Speaking of not voting in anger for guys who can’t win, news from South Carolina:
Iowa Rep. Steve King, whose hard line immigration rhetoric has angered some of his fellow Republicans and delighted Democrats eager to keep Hispanic voters in their fold, is quietly planning meetings with political activists in the early presidential primary state of South Carolina, CNN has learned…
If King is curious about seeking the Republican nomination in 2016, as his visit to South Carolina suggests, he would certainly face difficult odds, since no sitting member of the House has been elected president since James Garfield in 1880.

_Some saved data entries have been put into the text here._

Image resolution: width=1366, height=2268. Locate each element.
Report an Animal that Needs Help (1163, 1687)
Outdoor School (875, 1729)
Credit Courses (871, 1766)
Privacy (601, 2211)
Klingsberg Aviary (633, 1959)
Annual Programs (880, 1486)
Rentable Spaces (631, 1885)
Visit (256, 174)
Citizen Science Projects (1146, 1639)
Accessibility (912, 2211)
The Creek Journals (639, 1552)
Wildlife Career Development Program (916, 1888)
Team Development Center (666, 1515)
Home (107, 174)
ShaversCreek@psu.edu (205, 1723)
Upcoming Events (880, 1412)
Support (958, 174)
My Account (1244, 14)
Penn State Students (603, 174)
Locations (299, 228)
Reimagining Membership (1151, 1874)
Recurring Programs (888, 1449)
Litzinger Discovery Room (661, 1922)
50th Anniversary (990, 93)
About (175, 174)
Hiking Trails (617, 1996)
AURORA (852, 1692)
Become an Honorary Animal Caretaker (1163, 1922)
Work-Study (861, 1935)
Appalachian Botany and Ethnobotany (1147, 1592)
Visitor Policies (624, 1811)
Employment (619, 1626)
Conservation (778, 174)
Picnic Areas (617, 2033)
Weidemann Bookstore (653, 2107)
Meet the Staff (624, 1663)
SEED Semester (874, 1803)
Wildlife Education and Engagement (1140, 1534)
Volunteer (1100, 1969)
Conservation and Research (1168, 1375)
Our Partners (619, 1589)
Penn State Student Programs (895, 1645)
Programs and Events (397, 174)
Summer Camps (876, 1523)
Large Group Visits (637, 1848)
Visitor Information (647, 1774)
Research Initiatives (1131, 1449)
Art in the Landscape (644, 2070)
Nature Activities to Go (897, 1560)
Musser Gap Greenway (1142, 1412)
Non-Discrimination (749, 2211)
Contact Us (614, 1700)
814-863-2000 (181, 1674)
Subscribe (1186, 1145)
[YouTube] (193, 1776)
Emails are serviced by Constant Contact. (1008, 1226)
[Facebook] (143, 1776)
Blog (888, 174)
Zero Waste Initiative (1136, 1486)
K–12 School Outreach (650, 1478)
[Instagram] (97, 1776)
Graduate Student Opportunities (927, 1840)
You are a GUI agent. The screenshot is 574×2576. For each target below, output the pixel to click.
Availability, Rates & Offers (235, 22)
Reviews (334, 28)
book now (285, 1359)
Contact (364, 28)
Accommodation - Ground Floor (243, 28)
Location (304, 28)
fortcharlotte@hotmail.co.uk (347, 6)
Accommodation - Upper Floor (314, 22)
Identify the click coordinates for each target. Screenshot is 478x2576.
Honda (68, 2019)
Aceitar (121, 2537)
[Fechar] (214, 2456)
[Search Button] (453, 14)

I wonder if the GOP establishment sees a King candidacy as a nightmare or an opportunity. Arguably, with the possible exception of Tom Tancredo, there’s no one who can do more damage singlehandedly to Republican bridge-building with Latinos by jumping into the race than him. The first question he gets at every debate will, invariably, have to do with what he said about illegals with “calves the size of cantaloupes” hauling drugs in the desert. He’ll defend his remarks, albeit maybe with some qualified apology, and inevitably some people in the audience will applaud him, inspiring the equally inevitable breathless headlines the next day, “GOP BACKS KING ON CONTROVERSIAL COMMENTS ON IMMIGRANTS.” Why is this an opportunity, then? Because the other candidates, Marco Rubio especially, will be itching to throw rhetorical roundhouses at him to signal their rejection. That’ll earn them some “Sistah Souljah” praise in the media, which will be useful to the nominee in the general. Which raises a bigger question: How much do the Republican candidates really want to talk about 
immigration in the primaries? There are obvious reasons why Rubio might not, but on the other hand, if the GOP’s going to re-brand for Latino voters in time for the general, they need to define themselves before the Democrats do it for them. Rubio may decide, paradoxically, that he’s better off long-term talking (carefully) about immigration reform in the primaries and trusting GOP voters to see his efforts on it as an electability bonus than keeping quiet and waiting until the general election to build his image as a Republican reformer.